Charles V le Sage : reconquête, État et Schisme d’Occident (1364–1380) · LE MOYEN ÂGE CLASSIQUE
Pour reconquérir, Charles V ne peut pas se contenter d’appels féodaux irréguliers. Il profite du répit et des opérations contre les compagnies pour mettre sur pied une armée plus encadrée, plus mobile et plus fiable.
Les finances sont redressées par une fiscalité plus régulière. L’effort militaire cesse d’être un “coup” ponctuel : il devient une capacité de l’État à payer dans le temps.
La lutte contre les compagnies sert de laboratoire : on identifie des capitaines sûrs, comme Du Guesclin, Olivier de Mauny ou Olivier de Clisson, et on organise autour d’eux des unités de taille limitée, adaptées :
Une armée soldée de plusieurs milliers d’hommes devient possible.
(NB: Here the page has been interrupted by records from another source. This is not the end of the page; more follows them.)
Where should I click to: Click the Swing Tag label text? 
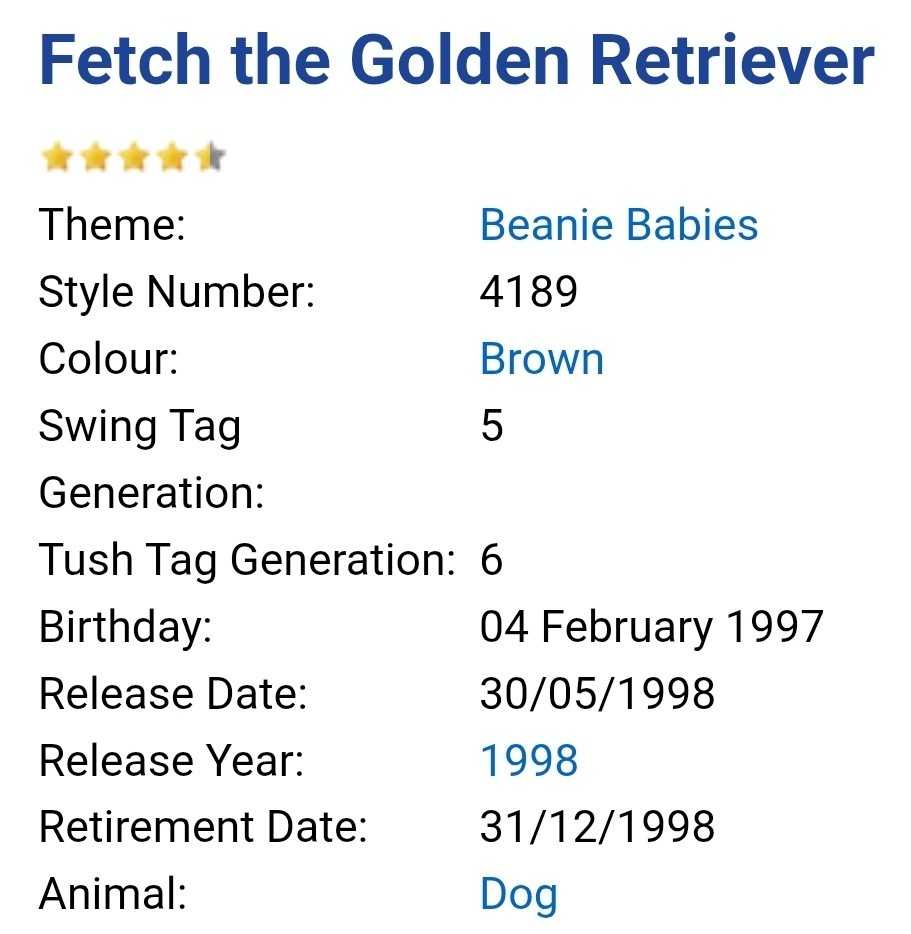pyautogui.click(x=139, y=426)
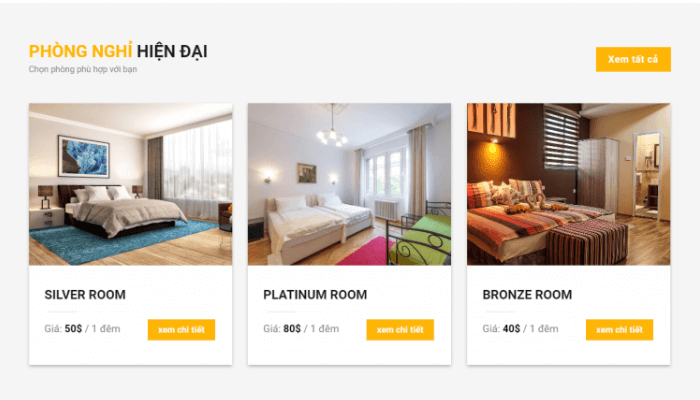Click the Bronze Room bedroom photo

[x=568, y=184]
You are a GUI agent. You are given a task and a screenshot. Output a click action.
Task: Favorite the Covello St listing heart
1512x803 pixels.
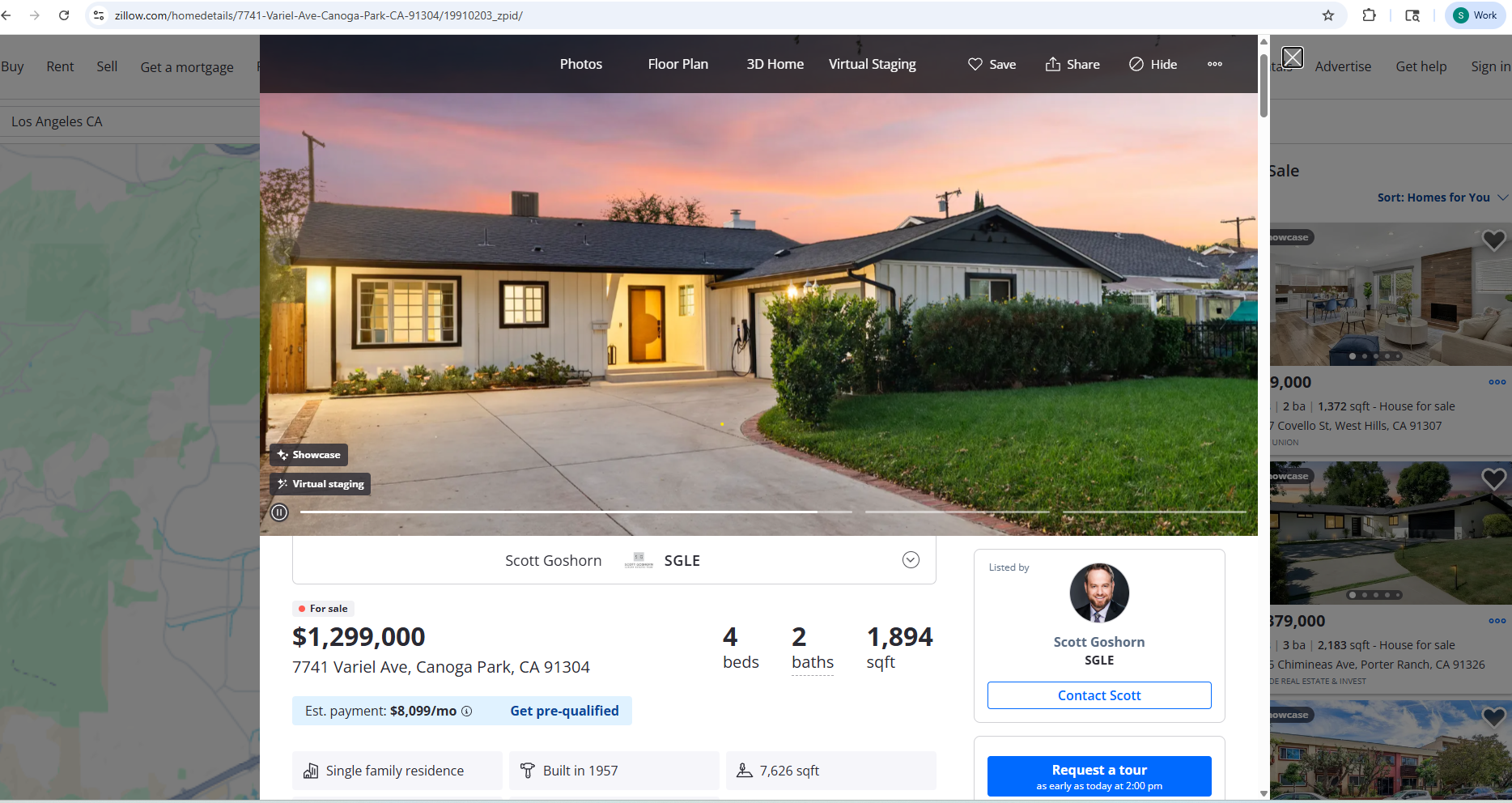point(1493,240)
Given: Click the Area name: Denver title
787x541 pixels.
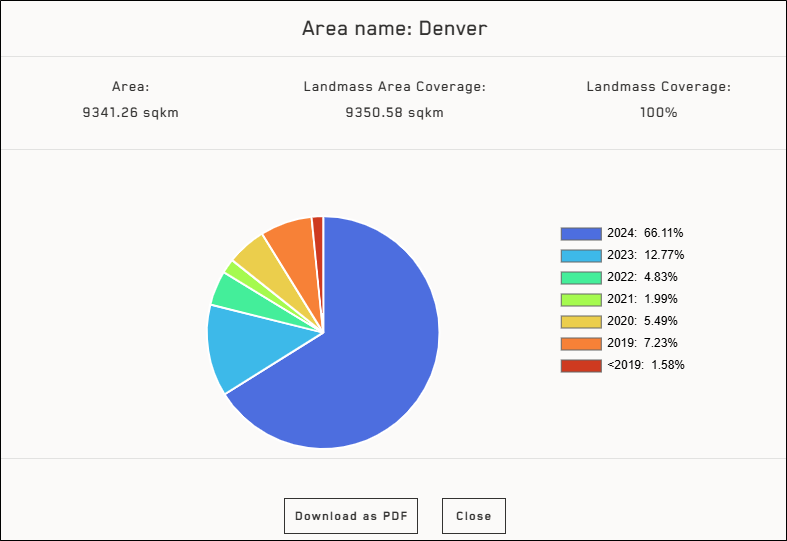Looking at the screenshot, I should pos(394,28).
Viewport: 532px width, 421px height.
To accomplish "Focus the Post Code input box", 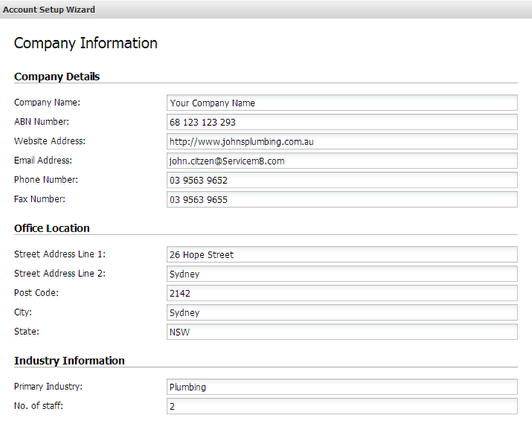I will [342, 293].

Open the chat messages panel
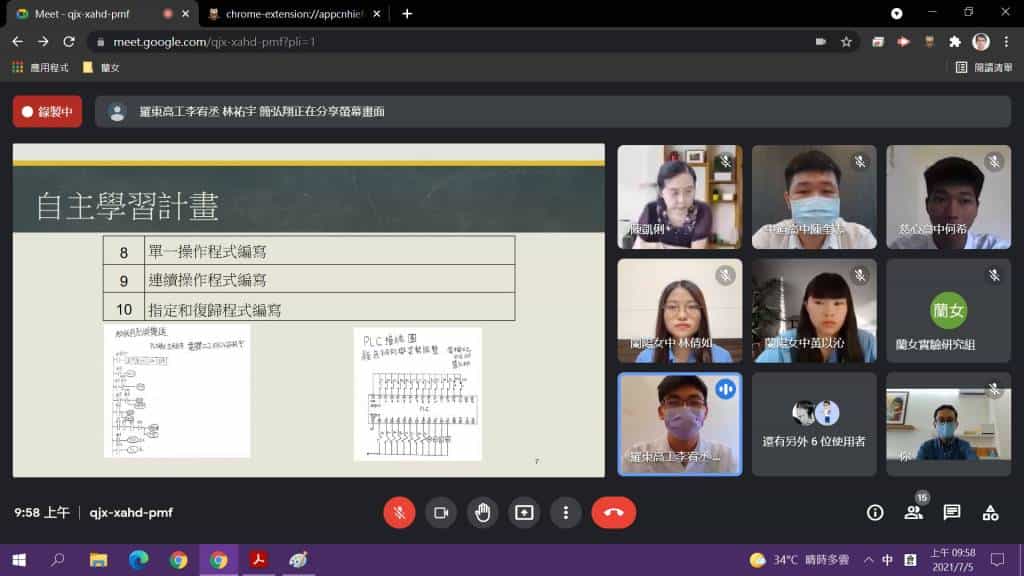pyautogui.click(x=952, y=513)
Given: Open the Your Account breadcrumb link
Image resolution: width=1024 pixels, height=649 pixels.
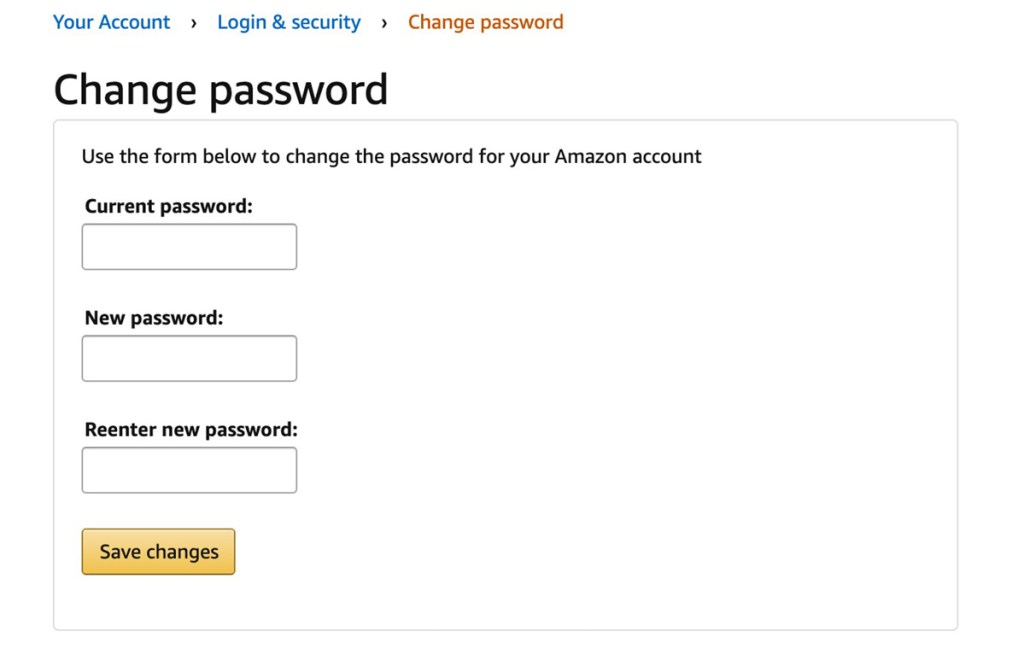Looking at the screenshot, I should tap(111, 22).
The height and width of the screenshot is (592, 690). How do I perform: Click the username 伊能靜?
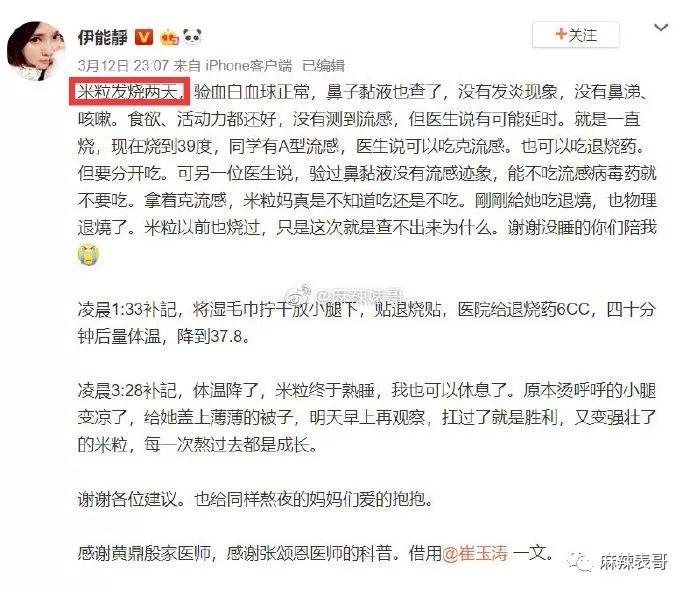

L’objectif est clair : éviter que des troupes démobilisées ne retournent au pillage.
La solde n’est pas versée “à l’aveugle”. Les effectifs et l’équipement sont vérifiés lors de la montre : le paiement est conditionné à la présence et à la qualité du matériel. Cette logique transforme la guerre en administration : le roi tient son armée par le contrôle.
Face à l’avantage anglais en archers, le pouvoir encourage l’entraînement et favorise les concours de tir. L’armée emploie aussi des arbalétriers spécialisés. Les troupes sont montées pour se déplacer vite, même si elles combattent souvent à pied, et elles sont renseignées par un réseau de messagers.
La reconquête repose sur la reprise de forteresses. Une artillerie plus importante est donc développée : dans les années 1370, certaines places capitulent sous un feu massif. L’artillerie devient un outil central de la stratégie de sièges.